Alcuni dei suoi punti di interesse sono rintracciabili liberamente sul territorio a partire dalla frazione di Borgoratto e dalla borgata di Case Moline, risalendo lungo la mulattiera o percorrendo la strada provinciale 30 in direzione Lucinasco; lungo quest’ultima direttrice si incontrano pannelli che segnalano la presenza dei siti di interesse etnostorico all’interno degli uliveti, più raramente del bosco, raggiungibili a piedi in genere con breve camminata.
Le altre e principali sezioni sono il museo di Arte Sacra, il museo etnografico e la ricostruzione di una casa contadina di fine ‘800, oltre alla parrocchiale di S.Antonino, la chiesa di S. Stefano, il santuario della Maddalena e le altre chiese e cappellette della zona.
Degni di nota la sopravvissuta parte del castello dei Ventimiglia, i carrugi del paese con la Casa Comunale e alcuni portali scolpiti che spiccano sulle antiche abitazioni in pietra a vista.

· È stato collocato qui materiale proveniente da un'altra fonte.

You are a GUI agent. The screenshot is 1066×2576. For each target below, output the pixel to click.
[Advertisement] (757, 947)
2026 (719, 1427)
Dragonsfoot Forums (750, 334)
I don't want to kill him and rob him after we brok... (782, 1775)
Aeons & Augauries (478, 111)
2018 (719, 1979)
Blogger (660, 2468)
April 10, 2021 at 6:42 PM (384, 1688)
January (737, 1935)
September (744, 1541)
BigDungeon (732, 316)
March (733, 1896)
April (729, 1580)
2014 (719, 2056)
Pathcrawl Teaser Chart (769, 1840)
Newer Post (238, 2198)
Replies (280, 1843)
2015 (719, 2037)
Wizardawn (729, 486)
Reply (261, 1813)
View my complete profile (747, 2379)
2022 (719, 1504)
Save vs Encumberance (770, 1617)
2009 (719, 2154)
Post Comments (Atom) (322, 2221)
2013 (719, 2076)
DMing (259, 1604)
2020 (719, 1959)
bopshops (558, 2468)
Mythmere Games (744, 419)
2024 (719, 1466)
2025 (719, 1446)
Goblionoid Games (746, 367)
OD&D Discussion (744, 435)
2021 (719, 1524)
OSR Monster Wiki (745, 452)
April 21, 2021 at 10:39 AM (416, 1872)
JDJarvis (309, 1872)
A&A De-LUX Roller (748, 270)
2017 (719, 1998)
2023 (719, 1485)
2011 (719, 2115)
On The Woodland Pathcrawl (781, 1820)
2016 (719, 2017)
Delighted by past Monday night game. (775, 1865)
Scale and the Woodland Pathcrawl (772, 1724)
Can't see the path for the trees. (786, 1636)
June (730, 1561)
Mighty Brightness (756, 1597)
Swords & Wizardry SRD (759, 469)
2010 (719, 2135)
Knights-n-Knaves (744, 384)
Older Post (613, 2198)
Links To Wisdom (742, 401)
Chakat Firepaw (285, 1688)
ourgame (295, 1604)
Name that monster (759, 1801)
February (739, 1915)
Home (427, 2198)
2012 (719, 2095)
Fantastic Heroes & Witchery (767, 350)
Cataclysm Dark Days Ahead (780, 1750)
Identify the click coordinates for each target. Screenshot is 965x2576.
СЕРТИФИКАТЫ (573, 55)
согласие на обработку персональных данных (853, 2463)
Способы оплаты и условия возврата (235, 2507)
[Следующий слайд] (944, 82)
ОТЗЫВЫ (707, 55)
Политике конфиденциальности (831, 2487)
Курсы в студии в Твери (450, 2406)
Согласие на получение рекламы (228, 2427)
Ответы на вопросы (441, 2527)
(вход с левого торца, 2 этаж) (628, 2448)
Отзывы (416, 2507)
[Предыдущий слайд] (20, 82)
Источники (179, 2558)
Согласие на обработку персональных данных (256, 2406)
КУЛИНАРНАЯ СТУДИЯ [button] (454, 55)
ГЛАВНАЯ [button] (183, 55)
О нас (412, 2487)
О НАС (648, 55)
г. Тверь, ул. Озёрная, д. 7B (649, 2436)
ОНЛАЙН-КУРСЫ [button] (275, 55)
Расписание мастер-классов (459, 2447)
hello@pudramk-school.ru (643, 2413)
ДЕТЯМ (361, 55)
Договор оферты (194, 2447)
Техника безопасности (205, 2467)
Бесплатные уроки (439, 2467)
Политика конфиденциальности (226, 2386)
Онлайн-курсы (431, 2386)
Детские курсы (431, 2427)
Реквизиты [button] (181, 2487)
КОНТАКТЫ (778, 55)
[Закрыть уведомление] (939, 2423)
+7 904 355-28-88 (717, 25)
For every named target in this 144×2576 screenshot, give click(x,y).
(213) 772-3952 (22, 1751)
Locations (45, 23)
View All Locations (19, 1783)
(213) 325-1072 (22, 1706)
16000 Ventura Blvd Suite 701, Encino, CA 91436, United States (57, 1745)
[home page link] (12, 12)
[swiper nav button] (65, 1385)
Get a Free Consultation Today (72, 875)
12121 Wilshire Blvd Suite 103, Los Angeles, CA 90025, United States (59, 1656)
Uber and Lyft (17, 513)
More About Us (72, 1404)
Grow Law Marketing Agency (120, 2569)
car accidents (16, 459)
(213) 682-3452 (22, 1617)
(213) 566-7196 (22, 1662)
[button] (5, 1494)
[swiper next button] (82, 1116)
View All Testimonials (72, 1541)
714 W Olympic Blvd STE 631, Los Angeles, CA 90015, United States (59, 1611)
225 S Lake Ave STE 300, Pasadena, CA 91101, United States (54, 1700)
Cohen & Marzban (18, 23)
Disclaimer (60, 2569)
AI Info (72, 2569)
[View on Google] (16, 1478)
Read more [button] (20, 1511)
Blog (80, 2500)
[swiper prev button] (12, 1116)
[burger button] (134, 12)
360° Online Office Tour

La sezione di Arte Sacra nell’oratorio di San Giovanni Battista
La sezione di Arte Sacra è allestita all’interno dell’oratorio dei Disciplinanti di San Giovanni Battista, nel centro del paese.
Forte ed organizzata è stata nei secoli la presenza delle confraternite nel Ponente Ligure; associazione di laici dediti a preghiera, penitenza e opere di carità e catechesi, l’esistenza della Confraternita di San Giovanni Battista è attestata in Lucinasco sin dal 1585 con sede di riferimento in un oratorio estremamente semplice e di piccole dimensioni, modificato negli anni sino alla realizzazione, intorno alla metà del XVIII secolo, dell’attuale struttura barocca a navata unica.
Interventi di restauro e modifiche sono state tuttavia effettuate sino al XIX secolo.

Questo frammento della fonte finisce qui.